Dorothy Bohm is famous for images taken in a huge variety of countries, in a huge variety of styles

April 22, 2010 11:30
Performers at the 1984 Venice Carnival

ByAmanda Hopkinson, Amanda Hopkinson

2 min read

Between her early photographic beginnings at the Studio Alexander in Manchester in the 1940s and her triumphant return to the city's Art Gallery this month, Dorothy Bohm has caught a world in her lens. She does not focus on the extremes of war and suffering, however, or succumb to the soothing calm of pictorial landscapes and cosy travel shots. Instead, her observed world lies in details of form, shape and light; in human relationships, both glancing and intimate, often of the kind most easily overlooked; and in the unobtrusively unexpected, something that may be just around any corner, there to engage an attentive eye.
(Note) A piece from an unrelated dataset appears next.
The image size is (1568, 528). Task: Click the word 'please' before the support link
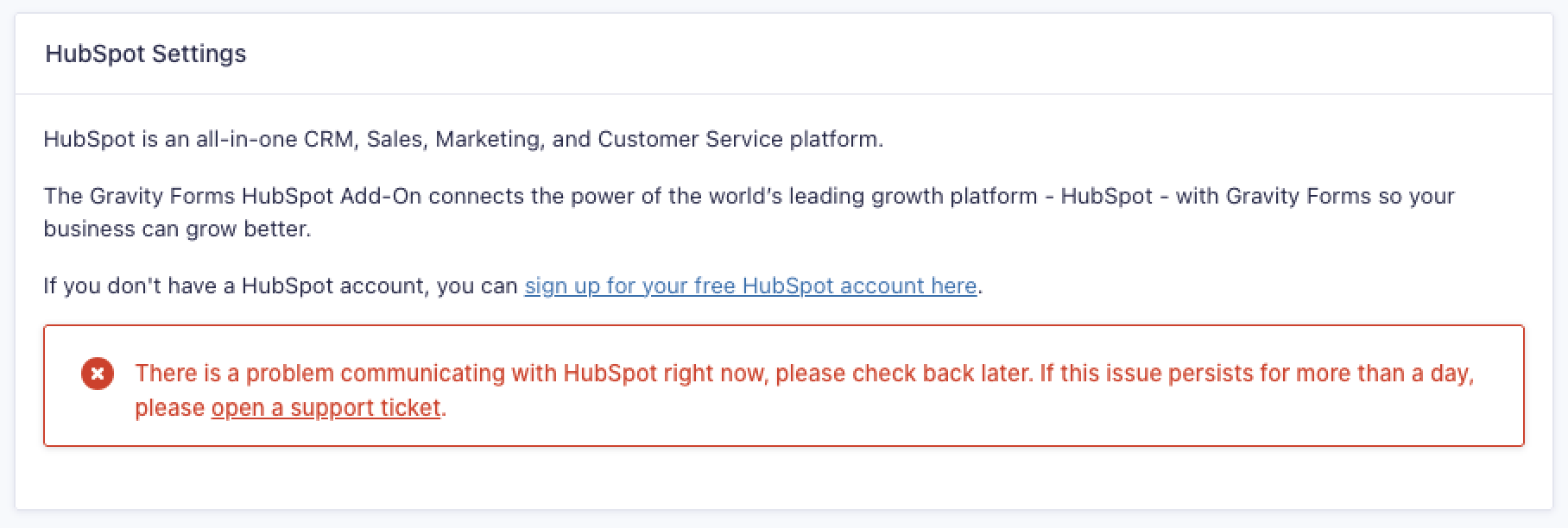(x=169, y=407)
Bohm's 60-year career as a photographer has been marked by its variation. In her earliest studio work, she dared to use colour and include smiles in her poses, contrasting with her "paintings in black-and-white", casual portraits taken outdoors, using natural light.

In the 1950s she conducted more dramatic experiments with natural and man-made environments, while in the '90s she used mannequins and models as a substitute for human beings and torn posters became "walls and windows".

Now, as her daughter, art historian Monica Bohm-Duchen, points out in her essay for the catalogue accompanying the Manchester Art Gallery exhibition, she is experimenting again, alternating photographs of youthful sitters with shots of angled abstractions on an architectural scale, and taking classical still lives, often arranged on window sills at her Hampstead home.